One of the excellent supplements on the Breakfast With Hunter DVD is a two-part conversation between Thompson and P.J. O’Rourke. At one point in the first half of the conversation, O’Rourke asks Thompson about how he feels about his influence — specifically the negative aspects of it, about the thousands of godawful pages of derivative garbage scribbled by the countless scores of Thompson fans who have tried to write like him. Thompson — rightly — won’t take the blame for other people’s bad writing, although he’s clearly aware of it. Hell, a lot of that bad writing has probably been forced on him, mailed to him, faxed or pushed at him at book signings.
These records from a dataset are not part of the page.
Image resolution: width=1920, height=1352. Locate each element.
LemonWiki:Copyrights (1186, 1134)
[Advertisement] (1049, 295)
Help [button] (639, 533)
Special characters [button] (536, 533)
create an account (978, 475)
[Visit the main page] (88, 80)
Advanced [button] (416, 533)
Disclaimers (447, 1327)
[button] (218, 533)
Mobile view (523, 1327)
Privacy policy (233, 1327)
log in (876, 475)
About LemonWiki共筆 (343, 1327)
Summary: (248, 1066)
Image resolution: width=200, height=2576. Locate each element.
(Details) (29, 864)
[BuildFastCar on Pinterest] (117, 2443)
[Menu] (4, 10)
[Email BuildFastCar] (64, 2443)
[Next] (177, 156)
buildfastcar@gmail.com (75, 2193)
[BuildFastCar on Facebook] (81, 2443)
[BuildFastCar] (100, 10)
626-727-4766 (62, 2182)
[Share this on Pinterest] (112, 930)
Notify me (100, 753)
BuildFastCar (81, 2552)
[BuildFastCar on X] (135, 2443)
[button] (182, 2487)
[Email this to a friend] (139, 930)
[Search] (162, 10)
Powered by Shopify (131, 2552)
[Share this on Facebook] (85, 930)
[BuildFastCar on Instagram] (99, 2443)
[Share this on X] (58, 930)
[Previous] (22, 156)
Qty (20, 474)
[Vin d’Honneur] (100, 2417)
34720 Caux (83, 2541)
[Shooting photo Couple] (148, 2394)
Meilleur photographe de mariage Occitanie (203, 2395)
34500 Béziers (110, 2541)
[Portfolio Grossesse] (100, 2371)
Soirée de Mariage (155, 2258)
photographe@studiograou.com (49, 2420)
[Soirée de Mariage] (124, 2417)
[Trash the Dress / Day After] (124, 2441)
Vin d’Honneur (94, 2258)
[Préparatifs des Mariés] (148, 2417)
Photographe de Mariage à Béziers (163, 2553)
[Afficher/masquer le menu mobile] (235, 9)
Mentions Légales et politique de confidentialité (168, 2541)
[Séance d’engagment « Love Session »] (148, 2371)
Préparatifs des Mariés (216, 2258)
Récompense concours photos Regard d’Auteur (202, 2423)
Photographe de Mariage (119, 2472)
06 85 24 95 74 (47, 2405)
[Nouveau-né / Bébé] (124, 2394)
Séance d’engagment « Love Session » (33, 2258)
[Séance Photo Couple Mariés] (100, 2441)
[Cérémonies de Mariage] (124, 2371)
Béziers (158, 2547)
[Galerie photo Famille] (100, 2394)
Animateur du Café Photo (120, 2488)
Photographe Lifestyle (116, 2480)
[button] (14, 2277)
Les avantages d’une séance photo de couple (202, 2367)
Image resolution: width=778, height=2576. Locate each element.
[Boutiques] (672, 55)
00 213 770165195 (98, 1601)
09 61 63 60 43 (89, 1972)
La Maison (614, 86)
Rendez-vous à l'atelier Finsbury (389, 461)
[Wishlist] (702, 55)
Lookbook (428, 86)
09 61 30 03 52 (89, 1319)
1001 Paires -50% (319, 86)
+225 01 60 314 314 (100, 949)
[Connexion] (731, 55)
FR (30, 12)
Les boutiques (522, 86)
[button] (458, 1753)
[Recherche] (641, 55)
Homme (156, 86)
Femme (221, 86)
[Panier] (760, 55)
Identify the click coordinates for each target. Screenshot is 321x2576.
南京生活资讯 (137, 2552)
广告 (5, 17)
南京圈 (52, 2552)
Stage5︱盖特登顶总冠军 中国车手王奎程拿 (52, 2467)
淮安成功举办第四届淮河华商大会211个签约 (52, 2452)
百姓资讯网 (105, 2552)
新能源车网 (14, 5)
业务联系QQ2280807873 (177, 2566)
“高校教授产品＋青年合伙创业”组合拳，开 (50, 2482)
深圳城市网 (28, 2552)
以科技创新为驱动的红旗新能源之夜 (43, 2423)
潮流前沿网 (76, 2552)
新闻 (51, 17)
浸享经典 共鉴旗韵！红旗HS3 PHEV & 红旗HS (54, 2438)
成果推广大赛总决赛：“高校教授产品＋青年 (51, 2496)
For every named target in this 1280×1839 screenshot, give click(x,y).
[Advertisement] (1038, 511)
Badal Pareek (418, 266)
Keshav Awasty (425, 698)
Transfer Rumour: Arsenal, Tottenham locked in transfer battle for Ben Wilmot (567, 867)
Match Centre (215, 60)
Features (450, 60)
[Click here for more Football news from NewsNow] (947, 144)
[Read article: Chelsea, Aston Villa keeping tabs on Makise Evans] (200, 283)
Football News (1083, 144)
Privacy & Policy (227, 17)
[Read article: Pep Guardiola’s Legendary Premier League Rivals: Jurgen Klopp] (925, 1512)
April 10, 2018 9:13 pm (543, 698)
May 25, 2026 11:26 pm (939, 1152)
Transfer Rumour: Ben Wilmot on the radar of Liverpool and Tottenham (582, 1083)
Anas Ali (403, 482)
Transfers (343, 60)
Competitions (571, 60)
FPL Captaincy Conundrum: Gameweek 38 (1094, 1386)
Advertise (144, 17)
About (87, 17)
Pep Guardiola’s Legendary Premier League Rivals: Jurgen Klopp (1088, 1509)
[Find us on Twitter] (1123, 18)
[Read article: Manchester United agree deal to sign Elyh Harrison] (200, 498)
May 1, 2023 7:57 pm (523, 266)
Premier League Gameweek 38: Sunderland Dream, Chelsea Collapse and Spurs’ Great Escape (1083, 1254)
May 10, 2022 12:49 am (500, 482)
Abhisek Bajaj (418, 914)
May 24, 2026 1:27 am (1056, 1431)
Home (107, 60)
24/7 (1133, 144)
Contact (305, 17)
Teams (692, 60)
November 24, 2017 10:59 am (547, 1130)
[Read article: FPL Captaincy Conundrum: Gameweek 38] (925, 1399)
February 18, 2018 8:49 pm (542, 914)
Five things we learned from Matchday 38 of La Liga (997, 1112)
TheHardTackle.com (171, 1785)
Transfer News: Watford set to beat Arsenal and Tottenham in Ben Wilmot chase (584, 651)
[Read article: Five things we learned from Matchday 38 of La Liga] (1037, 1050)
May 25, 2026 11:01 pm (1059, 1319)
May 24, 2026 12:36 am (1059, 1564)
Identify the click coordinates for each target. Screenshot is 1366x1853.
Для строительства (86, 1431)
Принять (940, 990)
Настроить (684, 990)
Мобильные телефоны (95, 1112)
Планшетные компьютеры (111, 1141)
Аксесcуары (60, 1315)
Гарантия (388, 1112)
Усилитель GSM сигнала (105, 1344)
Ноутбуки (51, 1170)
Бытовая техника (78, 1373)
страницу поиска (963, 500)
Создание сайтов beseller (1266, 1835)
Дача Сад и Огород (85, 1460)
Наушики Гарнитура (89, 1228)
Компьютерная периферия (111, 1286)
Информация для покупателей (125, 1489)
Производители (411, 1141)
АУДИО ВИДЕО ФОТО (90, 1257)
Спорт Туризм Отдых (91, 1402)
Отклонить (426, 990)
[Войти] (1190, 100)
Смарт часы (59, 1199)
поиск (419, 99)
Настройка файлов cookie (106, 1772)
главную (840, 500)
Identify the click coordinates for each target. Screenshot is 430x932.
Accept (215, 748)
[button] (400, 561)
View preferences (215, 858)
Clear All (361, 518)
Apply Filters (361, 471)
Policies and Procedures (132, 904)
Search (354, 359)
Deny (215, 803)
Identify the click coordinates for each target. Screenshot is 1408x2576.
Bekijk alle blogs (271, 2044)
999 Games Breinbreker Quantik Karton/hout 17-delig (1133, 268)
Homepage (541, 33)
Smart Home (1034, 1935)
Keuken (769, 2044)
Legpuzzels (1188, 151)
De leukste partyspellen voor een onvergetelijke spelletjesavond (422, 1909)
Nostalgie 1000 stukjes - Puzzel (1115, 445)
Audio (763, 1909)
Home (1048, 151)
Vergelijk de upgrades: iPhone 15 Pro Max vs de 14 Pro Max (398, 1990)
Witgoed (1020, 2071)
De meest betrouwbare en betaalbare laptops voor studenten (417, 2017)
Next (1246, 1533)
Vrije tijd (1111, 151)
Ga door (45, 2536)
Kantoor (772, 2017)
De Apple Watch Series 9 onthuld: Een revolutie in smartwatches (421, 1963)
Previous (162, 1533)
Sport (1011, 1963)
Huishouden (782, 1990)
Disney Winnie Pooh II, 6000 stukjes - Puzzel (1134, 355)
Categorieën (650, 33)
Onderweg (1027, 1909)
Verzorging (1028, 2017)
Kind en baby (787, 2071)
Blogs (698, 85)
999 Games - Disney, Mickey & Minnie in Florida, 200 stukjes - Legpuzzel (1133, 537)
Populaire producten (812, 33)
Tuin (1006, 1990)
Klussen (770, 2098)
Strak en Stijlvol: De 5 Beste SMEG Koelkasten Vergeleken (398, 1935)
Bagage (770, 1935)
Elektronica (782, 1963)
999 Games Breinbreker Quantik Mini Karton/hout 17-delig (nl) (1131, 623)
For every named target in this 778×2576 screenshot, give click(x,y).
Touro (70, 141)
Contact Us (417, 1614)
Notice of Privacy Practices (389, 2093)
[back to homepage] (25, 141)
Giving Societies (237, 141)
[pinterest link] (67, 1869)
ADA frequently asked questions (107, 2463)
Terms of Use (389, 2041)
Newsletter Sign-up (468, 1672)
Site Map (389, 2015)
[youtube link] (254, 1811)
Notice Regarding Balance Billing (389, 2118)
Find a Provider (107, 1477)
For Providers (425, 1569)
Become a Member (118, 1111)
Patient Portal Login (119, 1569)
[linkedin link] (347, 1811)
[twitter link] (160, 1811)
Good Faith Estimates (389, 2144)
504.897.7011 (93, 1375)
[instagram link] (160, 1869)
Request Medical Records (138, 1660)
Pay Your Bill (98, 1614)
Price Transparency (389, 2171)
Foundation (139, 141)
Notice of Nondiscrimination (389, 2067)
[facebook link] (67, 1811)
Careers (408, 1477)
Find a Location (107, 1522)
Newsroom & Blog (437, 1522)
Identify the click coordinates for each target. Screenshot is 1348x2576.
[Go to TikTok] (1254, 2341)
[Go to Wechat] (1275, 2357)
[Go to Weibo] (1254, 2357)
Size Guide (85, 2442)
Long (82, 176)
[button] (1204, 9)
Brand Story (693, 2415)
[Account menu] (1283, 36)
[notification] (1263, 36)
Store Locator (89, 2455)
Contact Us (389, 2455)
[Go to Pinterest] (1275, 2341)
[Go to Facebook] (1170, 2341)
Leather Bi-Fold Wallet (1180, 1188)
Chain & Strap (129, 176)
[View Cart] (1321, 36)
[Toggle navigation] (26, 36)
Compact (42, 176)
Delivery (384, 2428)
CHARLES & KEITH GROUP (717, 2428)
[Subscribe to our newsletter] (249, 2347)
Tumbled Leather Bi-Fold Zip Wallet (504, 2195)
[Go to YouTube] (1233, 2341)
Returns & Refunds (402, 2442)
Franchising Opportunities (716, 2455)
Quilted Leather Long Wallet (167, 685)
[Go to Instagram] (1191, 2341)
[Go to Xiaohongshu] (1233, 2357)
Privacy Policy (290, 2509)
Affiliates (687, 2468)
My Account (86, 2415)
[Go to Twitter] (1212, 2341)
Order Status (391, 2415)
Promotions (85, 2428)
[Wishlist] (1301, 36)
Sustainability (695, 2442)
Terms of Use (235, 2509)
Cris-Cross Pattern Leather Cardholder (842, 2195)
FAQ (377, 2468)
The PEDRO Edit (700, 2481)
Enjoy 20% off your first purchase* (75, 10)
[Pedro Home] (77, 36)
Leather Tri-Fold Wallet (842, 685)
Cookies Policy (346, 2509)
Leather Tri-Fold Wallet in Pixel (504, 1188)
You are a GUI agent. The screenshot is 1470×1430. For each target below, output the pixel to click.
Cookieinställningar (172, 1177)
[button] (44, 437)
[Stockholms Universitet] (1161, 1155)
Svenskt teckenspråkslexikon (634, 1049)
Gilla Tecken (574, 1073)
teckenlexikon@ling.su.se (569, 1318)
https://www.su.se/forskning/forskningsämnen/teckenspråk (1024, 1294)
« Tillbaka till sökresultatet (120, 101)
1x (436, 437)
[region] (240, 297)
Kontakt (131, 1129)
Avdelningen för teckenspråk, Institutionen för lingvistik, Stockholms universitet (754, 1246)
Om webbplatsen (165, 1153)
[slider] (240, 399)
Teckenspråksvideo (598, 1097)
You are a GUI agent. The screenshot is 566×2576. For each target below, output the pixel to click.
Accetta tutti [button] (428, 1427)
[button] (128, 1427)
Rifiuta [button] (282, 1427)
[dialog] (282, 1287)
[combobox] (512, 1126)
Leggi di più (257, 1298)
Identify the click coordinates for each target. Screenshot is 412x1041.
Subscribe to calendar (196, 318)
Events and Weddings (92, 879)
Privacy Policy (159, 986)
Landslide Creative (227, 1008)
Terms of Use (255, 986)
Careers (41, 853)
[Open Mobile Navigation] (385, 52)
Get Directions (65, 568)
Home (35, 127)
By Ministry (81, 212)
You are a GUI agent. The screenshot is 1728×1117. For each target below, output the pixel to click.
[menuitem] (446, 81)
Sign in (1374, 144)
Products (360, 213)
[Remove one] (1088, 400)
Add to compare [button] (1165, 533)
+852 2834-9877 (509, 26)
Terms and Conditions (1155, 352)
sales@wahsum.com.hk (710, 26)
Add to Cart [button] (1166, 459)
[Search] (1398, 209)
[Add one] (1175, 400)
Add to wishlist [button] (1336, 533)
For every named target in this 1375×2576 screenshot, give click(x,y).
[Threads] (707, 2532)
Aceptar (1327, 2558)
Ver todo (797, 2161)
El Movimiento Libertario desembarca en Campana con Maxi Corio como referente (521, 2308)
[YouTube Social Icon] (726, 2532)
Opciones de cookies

The second part of the interview is O’Rourke’s reading the end of Fear and Loathing, with Raoul Duke reeling through the airport, yelling at Marines and ending with his description of himself as “a Man on the Move, and just sick enough to be totally confident.”

You come away from Ewing’s movie with a much better idea of who Thompson is and what he’s like to deal with. The three biographies didn’t really get that across as well: one didn’t bother trying; one was just an agglomeration of interview transcripts. Peter Whitmer’s book came closest. But in this movie, you can see that Hunter Thompson is who he is, was who he was long before he was made to join the Air Force to avoid jail, was who he was through all the later adulation and the early years of anonymity and struggle. Go back and read “Burial At Sea and everything’s there: all the elements of his worldview, the distinguishing characteristics of his prose; his style, basically. Read through the letters — particularly those in the first volume, Proud Highway and it’s all there, too.

The nickel-a-throw cheap-and-easy psychological explanation probably has something to do with mistrust of the world, being angry at it and not wanting to get too close to it for a lot of reasons that make sense for the writing and the making of art, but which must always have made Dr. Thompson very tough to get along with for anybody who had to do that regularly — his friends, family, co-workers and others. But for every kind of cheap scolding a person could come up with, citing Thompson’s deviation from social norms and niceties, you have to ask yourself about what modifying his conduct would have meant for his work, because over the course of the picture, Ewing makes it clear that it’s all part of a single package, that you can’t get the poetry and the outrage and the insight without the outrageousness . . . or, if you prefer, the “special requirements.” It’s not as though the brilliance is an excuse for the behavior, but at least some of the people with whom Thompson has clashed or closed to struggled must have felt it was worth it, since they’ve continued to publish his work and to encourage him to do what he does . . . which means, of course, being who he is . . . for good or ill, as the doctor himself might say. And thank God for that. The movie is a fascinating portrait and a real through-provoking piece of work for anybody who’s ever enjoyed Thompson’s work for any reason, right or wrong.